Wineka column: The girl with the long, red hair
Published 12:00 am Thursday, September 10, 2015
SALISBURY — William Jacobs walked into the newsroom the other day with an obituary in his hand.
The death notice was handwritten, and it was more like a farewell letter. It was pretty standard, until he reached the end and wrote, “Cindy, you did not leave this world unnoticed. Your friend, William Jacobs.”
Years ago at Knox Junior High, Jacobs knew her as Cindy Chapman. They were sweethearts, or what passes for that in junior high. Jacobs said Cindy had long, luxurious red hair and eyes that glistened as though they were constantly catching the reflection of water.
“A smile that would light up a room,” Jacobs said. As he recalled, Cindy lived with her grandmother in a brick house at the edge of Salisbury, next to the Spencer line. Maybe that’s why she decided to attend North Rowan High School, while Jacobs went on to Salisbury High.

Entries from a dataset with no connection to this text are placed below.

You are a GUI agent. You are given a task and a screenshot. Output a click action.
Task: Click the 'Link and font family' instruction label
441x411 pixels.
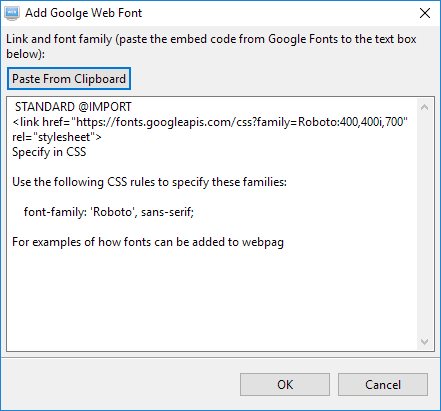pyautogui.click(x=211, y=46)
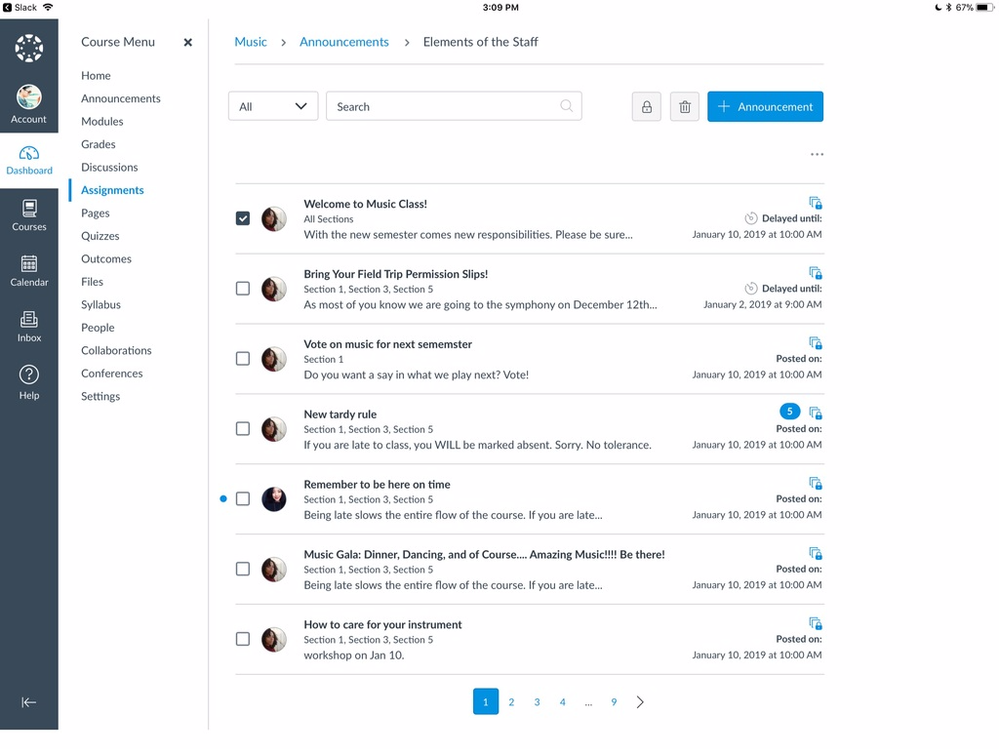Viewport: 999px width, 749px height.
Task: Go to Dashboard via speedometer icon
Action: (x=29, y=159)
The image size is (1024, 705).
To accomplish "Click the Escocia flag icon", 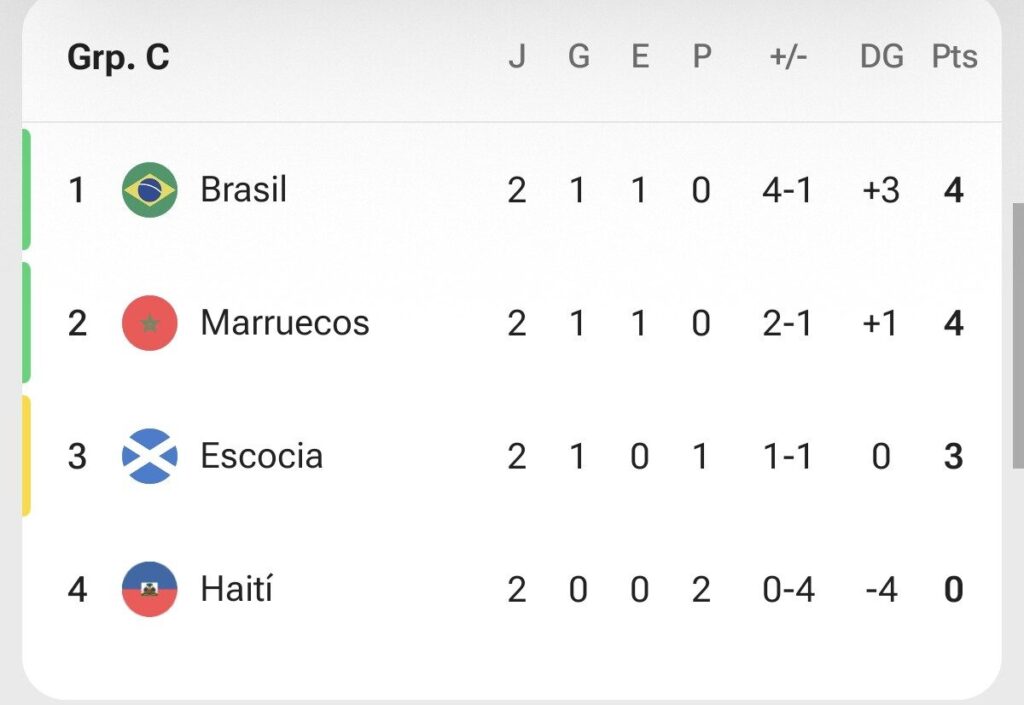I will click(x=150, y=456).
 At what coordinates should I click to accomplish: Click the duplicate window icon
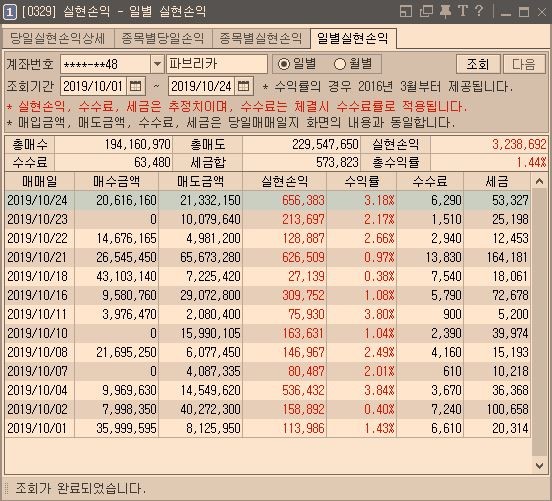click(x=426, y=12)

“We went in different directions,” said Jacobs, who had a a bit of adventurer in him. After high school, he left Salisbury to work with a traveling carnival. Later, he moved to Lenoir, where his brother, the manager of a Hardees, offered him a job.
Over time, Jacobs married, had a child and moved back to Rowan County. He started his own business, Superior Services, which does parking lot maintenance and landscaping. He spent time looking after his parents and, in recent years, his son, Josh, who was seriously hurt in an accident but has managed to live independently and pay his bills.
As for Cindy, Jacobs remembers bumping into her many years ago when they both were probably in their late 20s. Nothing was wrong then, as far as Jacobs could tell. He said Cindy married a guy named Hanson, and she had three children — a girl and two boys.
It was not until this year that Jacobs saw her again. From what he could tell, she might have been homeless, though he also heard she had a place in the Park Avenue neighborhood.
“I would see her walking the street,” he said. Jacobs sometimes would pick up one of his workers at the Park Avenue convenience store across from Johnson Concrete, and he would see Cindy at the store and speak with her.
He also had a conversation with her once at Taco Bell.
“I could see the deterioration,” Jacobs said. “It was obvious she had problems.”
Sometime this summer, things became worse for Cindy. She ended up going to a local nursing home, and she died Aug. 26. A required time period elapsed, and after no one claimed the body, Cindy Chapman Hanson was cremated last Friday.
Jacobs learned of Cindy’s death a few days after it happened, and with the encouragement of his partner, Brenda Butler, he tried to find family members to claim Cindy’s body or to pay for her burial or cremation.
“She saw how moved I was,” Jacobs said of Brenda. “It just seemed so unfair.”
Jacobs investigated several leads into where Cindy’s children might be — her husband had died previously — but he kept running into dead ends. He told Carla Johnson, a Department of Social Services caseworker handling the case, that he would like to take Cindy’s ashes to the beach, a place he knew she enjoyed.
It wasn’t allowed, but Johnson told Jacobs that Cindy’s ashes would be sent to the coast at the end of the year and scattered in the ocean, with a few other unclaimed souls. Jacobs found comfort in knowing that.
Cindy Chapman Hanson was 57.
Why did Jacobs go to the trouble of looking for her children and fashioning an obituary for her?
“Because nobody deserves to die unnoticed,” he said. “I just want her to know she didn’t leave this earth unnoticed — that somebody cared. If I were in the same situation, I would want someone to do the same for me.”
Besides, Cindy had a smile that would light up a room.